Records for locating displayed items

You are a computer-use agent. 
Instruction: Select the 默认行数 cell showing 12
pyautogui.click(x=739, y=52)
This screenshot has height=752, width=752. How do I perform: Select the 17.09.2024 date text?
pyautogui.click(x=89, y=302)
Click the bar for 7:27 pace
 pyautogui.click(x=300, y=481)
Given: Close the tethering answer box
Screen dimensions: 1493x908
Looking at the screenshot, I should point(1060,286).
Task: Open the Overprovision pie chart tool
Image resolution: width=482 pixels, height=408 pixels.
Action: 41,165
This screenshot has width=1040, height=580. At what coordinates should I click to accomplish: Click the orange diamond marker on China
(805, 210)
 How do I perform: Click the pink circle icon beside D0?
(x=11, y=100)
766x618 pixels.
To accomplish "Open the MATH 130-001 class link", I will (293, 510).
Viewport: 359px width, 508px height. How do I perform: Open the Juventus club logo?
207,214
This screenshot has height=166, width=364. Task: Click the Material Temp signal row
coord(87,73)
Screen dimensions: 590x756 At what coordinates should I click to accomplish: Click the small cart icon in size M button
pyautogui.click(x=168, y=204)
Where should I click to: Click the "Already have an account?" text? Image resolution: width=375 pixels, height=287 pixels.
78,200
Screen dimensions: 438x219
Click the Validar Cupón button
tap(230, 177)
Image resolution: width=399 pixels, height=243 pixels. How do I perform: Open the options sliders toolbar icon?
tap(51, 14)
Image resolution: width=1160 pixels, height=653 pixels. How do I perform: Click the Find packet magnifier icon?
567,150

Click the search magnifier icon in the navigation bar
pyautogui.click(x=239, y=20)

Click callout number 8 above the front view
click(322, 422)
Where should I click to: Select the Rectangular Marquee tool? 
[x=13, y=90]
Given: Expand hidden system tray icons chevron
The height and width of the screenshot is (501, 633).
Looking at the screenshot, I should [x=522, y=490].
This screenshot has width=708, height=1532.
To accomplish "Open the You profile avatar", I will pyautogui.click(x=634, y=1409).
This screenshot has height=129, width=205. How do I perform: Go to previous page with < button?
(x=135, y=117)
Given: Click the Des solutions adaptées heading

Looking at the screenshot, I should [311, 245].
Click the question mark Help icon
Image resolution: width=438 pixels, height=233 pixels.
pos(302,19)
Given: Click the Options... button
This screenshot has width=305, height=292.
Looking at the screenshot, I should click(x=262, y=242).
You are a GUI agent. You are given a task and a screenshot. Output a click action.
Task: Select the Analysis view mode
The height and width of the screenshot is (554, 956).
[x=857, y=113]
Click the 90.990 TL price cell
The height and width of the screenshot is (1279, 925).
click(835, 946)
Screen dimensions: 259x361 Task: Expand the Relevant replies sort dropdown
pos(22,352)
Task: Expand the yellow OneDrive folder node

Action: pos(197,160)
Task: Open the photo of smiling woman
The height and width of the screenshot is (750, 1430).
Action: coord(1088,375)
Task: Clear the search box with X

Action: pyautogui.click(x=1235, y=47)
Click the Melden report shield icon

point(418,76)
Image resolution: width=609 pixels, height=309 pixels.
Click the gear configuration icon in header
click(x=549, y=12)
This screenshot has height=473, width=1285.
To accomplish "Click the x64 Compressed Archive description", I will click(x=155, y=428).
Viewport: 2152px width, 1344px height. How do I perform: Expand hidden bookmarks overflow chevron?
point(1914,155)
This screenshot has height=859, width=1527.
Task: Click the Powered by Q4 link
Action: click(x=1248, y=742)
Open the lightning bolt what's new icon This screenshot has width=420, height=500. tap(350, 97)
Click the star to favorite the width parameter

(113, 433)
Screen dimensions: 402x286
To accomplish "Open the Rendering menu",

Problem to work on: Reproduce the lines of the data above verbatim, starting at the line that contains "Viewport: 359px width, 508px" and ending at the line that contains "tap(230, 177)", both included.

Final answer:
Viewport: 359px width, 508px height. How do I perform: Open the Juventus club logo?
207,214
This screenshot has height=166, width=364. Task: Click the Material Temp signal row
coord(87,73)
Screen dimensions: 590x756 At what coordinates should I click to accomplish: Click the small cart icon in size M button
pyautogui.click(x=168, y=204)
Where should I click to: Click the "Already have an account?" text? Image resolution: width=375 pixels, height=287 pixels.
78,200
Screen dimensions: 438x219
Click the Validar Cupón button
tap(230, 177)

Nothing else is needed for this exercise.